In [33]:
import os
import json
import torch
from transformers import BertTokenizer, BertModel, BertConfig

In [34]:
tokenizer = BertTokenizer.from_pretrained('bert-base-uncased', do_lower_case = True)
MAX_LEN = 256
device = 'cpu'

In [50]:
# Dictionary files to use
dictionary_file = 'dimension_dictionary.json'
dictionary_file_url = "https://raw.githubusercontent.com/backdem/democracy-datasets/main/dimension_dictionary.json"

if not os.path.exists(dictionary_file):
    urllib.request.urlretrieve(dictionary_file_url, dictionary_file)

def load_json_dict(dict_file):
    with open(dict_file, 'r') as file:
        dictionary = json.load(file)
        dictionary.append({
            'name': 'no_dimension',
            'words': []
        })
        return dictionary

dimension_dictionary = load_json_dict(dictionary_file)

In [51]:
# Creating the customized model, by adding a drop out and a dense layer on top of distil bert to get the final output for the model. 

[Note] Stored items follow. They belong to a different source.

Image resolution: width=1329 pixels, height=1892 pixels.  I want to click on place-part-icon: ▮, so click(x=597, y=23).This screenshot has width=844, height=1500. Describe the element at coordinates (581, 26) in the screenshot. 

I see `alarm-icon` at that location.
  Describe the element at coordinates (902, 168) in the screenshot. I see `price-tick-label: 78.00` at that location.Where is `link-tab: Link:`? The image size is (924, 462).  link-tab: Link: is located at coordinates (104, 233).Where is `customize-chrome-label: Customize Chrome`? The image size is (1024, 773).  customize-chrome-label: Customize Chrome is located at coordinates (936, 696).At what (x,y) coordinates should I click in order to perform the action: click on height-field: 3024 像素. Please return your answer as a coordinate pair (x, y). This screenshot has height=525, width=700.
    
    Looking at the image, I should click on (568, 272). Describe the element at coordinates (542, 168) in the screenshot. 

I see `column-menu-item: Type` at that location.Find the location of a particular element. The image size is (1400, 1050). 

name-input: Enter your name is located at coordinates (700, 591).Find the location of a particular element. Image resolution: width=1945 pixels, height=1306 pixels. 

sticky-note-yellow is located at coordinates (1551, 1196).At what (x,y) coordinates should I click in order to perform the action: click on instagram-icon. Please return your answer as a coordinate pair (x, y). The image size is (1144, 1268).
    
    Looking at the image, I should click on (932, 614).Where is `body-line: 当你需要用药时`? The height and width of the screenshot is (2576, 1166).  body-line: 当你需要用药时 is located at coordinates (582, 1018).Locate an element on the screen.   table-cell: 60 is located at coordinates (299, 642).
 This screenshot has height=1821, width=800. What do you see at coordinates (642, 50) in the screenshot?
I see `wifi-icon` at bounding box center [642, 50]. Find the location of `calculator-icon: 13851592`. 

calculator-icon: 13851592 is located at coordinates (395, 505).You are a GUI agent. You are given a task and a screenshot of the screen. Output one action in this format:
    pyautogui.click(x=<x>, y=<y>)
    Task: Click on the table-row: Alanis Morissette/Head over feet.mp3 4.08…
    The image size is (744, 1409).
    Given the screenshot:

class BERTClass(torch.nn.Module):
    def __init__(self):
        super(BERTClass, self).__init__()
        self.l1 = transformers.BertModel.from_pretrained('bert-base-uncased')
        self.l2 = torch.nn.Dropout(0.3)
        self.l3 = torch.nn.Linear(768, 6)
    
    def forward(self, ids, mask, token_type_ids):
        _, output_1= self.l1(ids, attention_mask = mask, token_type_ids = token_type_ids, return_dict=False)
        output_2 = self.l2(output_1)
        output = self.l3(output_2)
        return output

In [52]:
model = torch.load('BERT_classifier_democracy.pth')

In [53]:
def predict_sentence(sentence, model, max_length=256):
    # Encode the sentence
    encoding = tokenizer.encode_plus(
      sample_text.lower(),
      add_special_tokens=True,
      max_length=max_length,
      padding='max_length',
      truncation=True,
      return_token_type_ids=True,
      return_tensors='pt'
    )
    
    def get_dimension_from_prediction(v, dict=dimension_dictionary):
        dims = [dim["name"] for dim in dimension_dictionary]    
        index = v.index(max(v))    
        return dims[index]
    
    input_ids = encoding["input_ids"]
    mask = encoding["attention_mask"]
    token_type_ids = encoding["token_type_ids"]
    input_ids = input_ids.to(device, dtype=torch.long)
    mask = mask.to(device, dtype=torch.long)
    token_type_ids = token_type_ids.to(device, dtype=torch.long)
    
    # Inference
    output = model(input_ids, mask, token_type_ids)
    return output[0].tolist()

In [54]:
sample_text = "Because of some limited repression against the political opposition and pro-democracy NGOs, the protests of 2011 and 2012 were not repeated in 2016."
predictions = predict_sentence(sample_text, model, MAX_LEN)
result_dim = get_dimension_from_prediction(predictions)
print(f'Statment "{sample_text}" was classified as: {result_dim}.')

Statment "Because of some limited repression against the political opposition and pro-democracy NGOs, the protests of 2011 and 2012 were not repeated in 2016." was classified as: participatory.